# SOURCE RECORDS

════════════════════

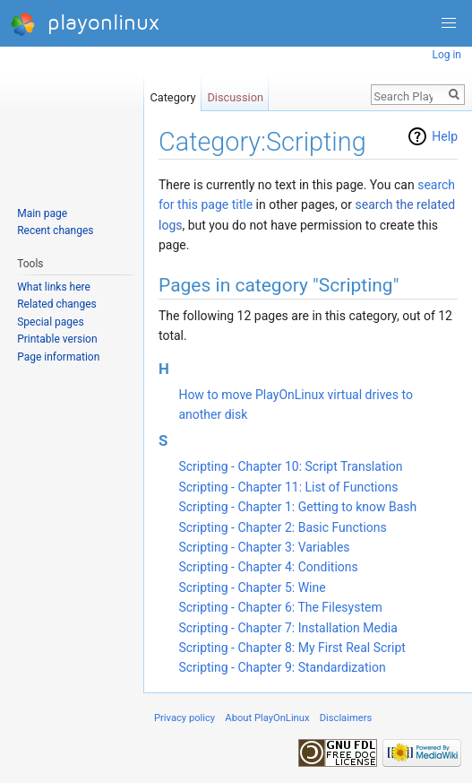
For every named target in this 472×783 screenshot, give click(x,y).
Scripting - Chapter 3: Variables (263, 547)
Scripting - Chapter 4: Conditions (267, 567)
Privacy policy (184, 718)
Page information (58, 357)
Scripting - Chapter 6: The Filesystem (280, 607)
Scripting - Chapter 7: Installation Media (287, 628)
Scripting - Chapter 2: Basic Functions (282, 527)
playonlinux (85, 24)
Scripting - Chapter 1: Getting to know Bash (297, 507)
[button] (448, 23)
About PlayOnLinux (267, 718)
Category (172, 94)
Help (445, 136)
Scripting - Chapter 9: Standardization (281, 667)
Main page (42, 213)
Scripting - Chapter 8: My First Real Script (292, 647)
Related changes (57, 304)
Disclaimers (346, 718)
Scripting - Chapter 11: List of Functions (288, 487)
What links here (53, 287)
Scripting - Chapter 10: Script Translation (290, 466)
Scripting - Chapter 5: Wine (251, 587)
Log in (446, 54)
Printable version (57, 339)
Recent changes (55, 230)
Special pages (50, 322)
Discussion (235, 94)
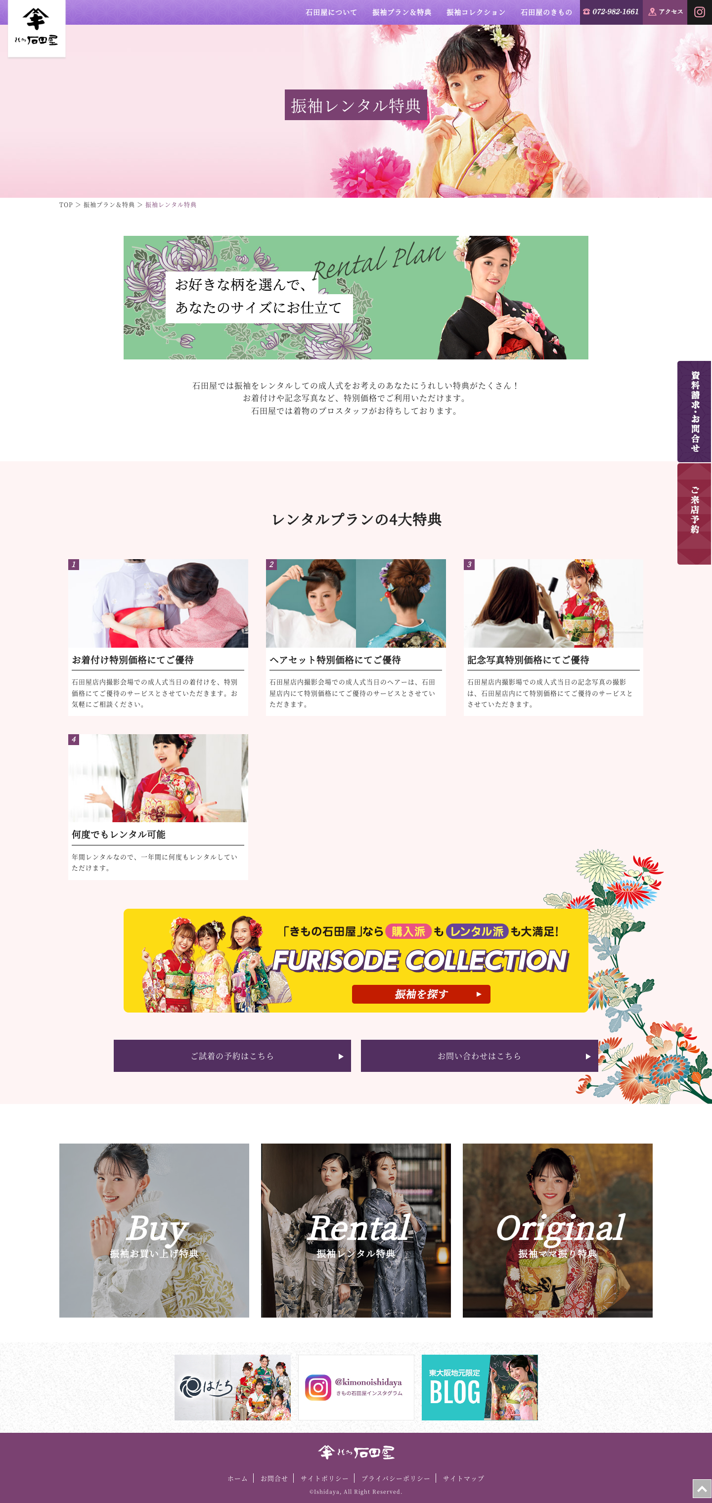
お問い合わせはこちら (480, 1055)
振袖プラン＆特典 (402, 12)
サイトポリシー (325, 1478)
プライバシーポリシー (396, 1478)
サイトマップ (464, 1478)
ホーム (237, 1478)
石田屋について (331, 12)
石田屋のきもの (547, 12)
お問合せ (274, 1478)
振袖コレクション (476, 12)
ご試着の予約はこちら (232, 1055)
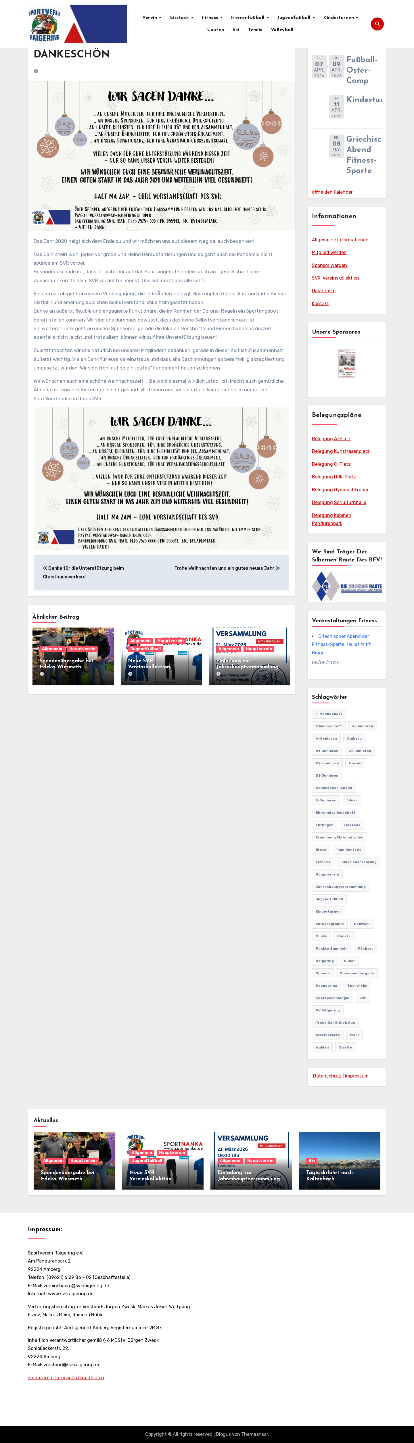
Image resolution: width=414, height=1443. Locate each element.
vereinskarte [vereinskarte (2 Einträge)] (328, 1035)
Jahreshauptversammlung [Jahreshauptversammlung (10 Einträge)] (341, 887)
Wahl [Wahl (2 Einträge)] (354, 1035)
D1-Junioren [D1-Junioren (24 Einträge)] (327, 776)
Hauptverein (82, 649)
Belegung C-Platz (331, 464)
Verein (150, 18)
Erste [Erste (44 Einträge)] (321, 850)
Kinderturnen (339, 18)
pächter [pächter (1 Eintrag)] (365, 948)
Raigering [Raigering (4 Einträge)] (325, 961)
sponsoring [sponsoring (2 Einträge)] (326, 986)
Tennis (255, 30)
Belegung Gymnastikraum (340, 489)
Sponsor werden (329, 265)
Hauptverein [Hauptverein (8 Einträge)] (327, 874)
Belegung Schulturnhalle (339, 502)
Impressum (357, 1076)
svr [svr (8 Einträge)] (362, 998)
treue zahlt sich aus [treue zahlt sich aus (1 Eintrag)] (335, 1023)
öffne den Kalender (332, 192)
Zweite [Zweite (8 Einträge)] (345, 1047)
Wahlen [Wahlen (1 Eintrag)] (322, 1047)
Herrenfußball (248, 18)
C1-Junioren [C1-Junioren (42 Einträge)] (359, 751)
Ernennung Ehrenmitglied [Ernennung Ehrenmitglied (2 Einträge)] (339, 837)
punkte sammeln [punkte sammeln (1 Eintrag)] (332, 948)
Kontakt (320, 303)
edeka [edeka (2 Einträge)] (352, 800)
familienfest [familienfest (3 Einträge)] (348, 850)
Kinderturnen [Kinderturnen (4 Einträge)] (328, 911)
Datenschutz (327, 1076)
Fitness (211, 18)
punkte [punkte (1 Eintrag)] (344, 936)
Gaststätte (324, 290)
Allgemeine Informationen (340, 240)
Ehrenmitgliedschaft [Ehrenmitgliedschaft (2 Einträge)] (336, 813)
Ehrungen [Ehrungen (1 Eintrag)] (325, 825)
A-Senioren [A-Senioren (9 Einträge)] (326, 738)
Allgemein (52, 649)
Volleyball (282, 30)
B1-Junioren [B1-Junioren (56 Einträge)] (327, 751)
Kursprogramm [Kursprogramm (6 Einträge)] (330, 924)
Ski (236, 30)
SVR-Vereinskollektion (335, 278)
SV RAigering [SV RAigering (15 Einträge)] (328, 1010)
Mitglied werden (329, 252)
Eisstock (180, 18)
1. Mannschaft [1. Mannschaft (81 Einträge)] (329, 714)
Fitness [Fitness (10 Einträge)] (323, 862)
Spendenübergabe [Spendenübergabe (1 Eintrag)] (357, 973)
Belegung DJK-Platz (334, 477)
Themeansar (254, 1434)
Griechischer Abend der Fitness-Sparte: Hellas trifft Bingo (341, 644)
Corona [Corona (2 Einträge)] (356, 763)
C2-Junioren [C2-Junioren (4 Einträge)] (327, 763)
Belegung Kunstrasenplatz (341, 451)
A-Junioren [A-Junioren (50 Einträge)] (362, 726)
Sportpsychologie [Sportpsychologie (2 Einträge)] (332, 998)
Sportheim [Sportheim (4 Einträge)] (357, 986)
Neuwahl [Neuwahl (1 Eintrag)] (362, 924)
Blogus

════════════════════

# EXERCISE INSTRUCTIONS
Rewrite all of the material above, replacing "Scripting" with "Programming" and leaving everything else as it is. Omit the pictures from your answer.

# WORKED ANSWER
For every named target in this 472×783 screenshot, give click(x,y).
Programming - Chapter 3: Variables (263, 547)
Programming - Chapter 4: Conditions (267, 567)
Privacy policy (184, 718)
Page information (58, 357)
Programming - Chapter 6: The Filesystem (280, 607)
Programming - Chapter 7: Installation Media (287, 628)
Programming - Chapter 2: Basic Functions (282, 527)
playonlinux (85, 24)
Programming - Chapter 1: Getting to know Bash (297, 507)
[button] (448, 23)
About PlayOnLinux (267, 718)
Category (172, 94)
Help (445, 136)
Programming - Chapter 9: Standardization (281, 667)
Main page (42, 213)
Programming - Chapter 8: My First Real Script (292, 647)
Related changes (57, 304)
Disclaimers (346, 718)
Programming - Chapter 11: List of Functions (288, 487)
What links here (53, 287)
Programming - Chapter 10: Script Translation (290, 466)
Programming - Chapter 5: Wine (251, 587)
Log in (446, 54)
Printable version (57, 339)
Recent changes (55, 230)
Special pages (50, 322)
Discussion (235, 94)
お問い合わせはこちら (480, 1055)
振袖プラン＆特典 (402, 12)
サイトポリシー (325, 1478)
プライバシーポリシー (396, 1478)
サイトマップ (464, 1478)
ホーム (237, 1478)
石田屋について (331, 12)
石田屋のきもの (547, 12)
お問合せ (274, 1478)
振袖コレクション (476, 12)
ご試着の予約はこちら (232, 1055)
Image resolution: width=414, height=1443. Locate each element.
vereinskarte [vereinskarte (2 Einträge)] (328, 1035)
Jahreshauptversammlung [Jahreshauptversammlung (10 Einträge)] (341, 887)
Wahl [Wahl (2 Einträge)] (354, 1035)
D1-Junioren [D1-Junioren (24 Einträge)] (327, 776)
Hauptverein (82, 649)
Belegung C-Platz (331, 464)
Verein (150, 18)
Erste [Erste (44 Einträge)] (321, 850)
Kinderturnen (339, 18)
pächter [pächter (1 Eintrag)] (365, 948)
Raigering [Raigering (4 Einträge)] (325, 961)
sponsoring [sponsoring (2 Einträge)] (326, 986)
Tennis (255, 30)
Belegung Gymnastikraum (340, 489)
Sponsor werden (329, 265)
Hauptverein [Hauptverein (8 Einträge)] (327, 874)
Belegung Schulturnhalle (339, 502)
Impressum (357, 1076)
svr [svr (8 Einträge)] (362, 998)
treue zahlt sich aus [treue zahlt sich aus (1 Eintrag)] (335, 1023)
öffne den Kalender (332, 192)
Zweite [Zweite (8 Einträge)] (345, 1047)
Wahlen [Wahlen (1 Eintrag)] (322, 1047)
Herrenfußball (248, 18)
C1-Junioren [C1-Junioren (42 Einträge)] (359, 751)
Ernennung Ehrenmitglied [Ernennung Ehrenmitglied (2 Einträge)] (339, 837)
punkte sammeln [punkte sammeln (1 Eintrag)] (332, 948)
Kontakt (320, 303)
edeka [edeka (2 Einträge)] (352, 800)
familienfest [familienfest (3 Einträge)] (348, 850)
Kinderturnen [Kinderturnen (4 Einträge)] (328, 911)
Datenschutz (327, 1076)
Fitness (211, 18)
punkte [punkte (1 Eintrag)] (344, 936)
Gaststätte (324, 290)
Allgemeine Informationen (340, 240)
Ehrenmitgliedschaft [Ehrenmitgliedschaft (2 Einträge)] (336, 813)
Ehrungen [Ehrungen (1 Eintrag)] (325, 825)
A-Senioren [A-Senioren (9 Einträge)] (326, 738)
Allgemein (52, 649)
Volleyball (282, 30)
B1-Junioren [B1-Junioren (56 Einträge)] (327, 751)
Kursprogramm [Kursprogramm (6 Einträge)] (330, 924)
Ski (236, 30)
SVR-Vereinskollektion (335, 278)
SV RAigering [SV RAigering (15 Einträge)] (328, 1010)
Mitglied werden (329, 252)
Eisstock (180, 18)
1. Mannschaft [1. Mannschaft (81 Einträge)] (329, 714)
Fitness [Fitness (10 Einträge)] (323, 862)
Spendenübergabe [Spendenübergabe (1 Eintrag)] (357, 973)
Belegung DJK-Platz (334, 477)
Themeansar (254, 1434)
Griechischer Abend der Fitness-Sparte: Hellas trifft Bingo (341, 644)
Corona [Corona (2 Einträge)] (356, 763)
C2-Junioren [C2-Junioren (4 Einträge)] (327, 763)
Belegung Kunstrasenplatz (341, 451)
A-Junioren [A-Junioren (50 Einträge)] (362, 726)
Sportpsychologie [Sportpsychologie (2 Einträge)] (332, 998)
Sportheim [Sportheim (4 Einträge)] (357, 986)
Neuwahl [Neuwahl (1 Eintrag)] (362, 924)
Blogus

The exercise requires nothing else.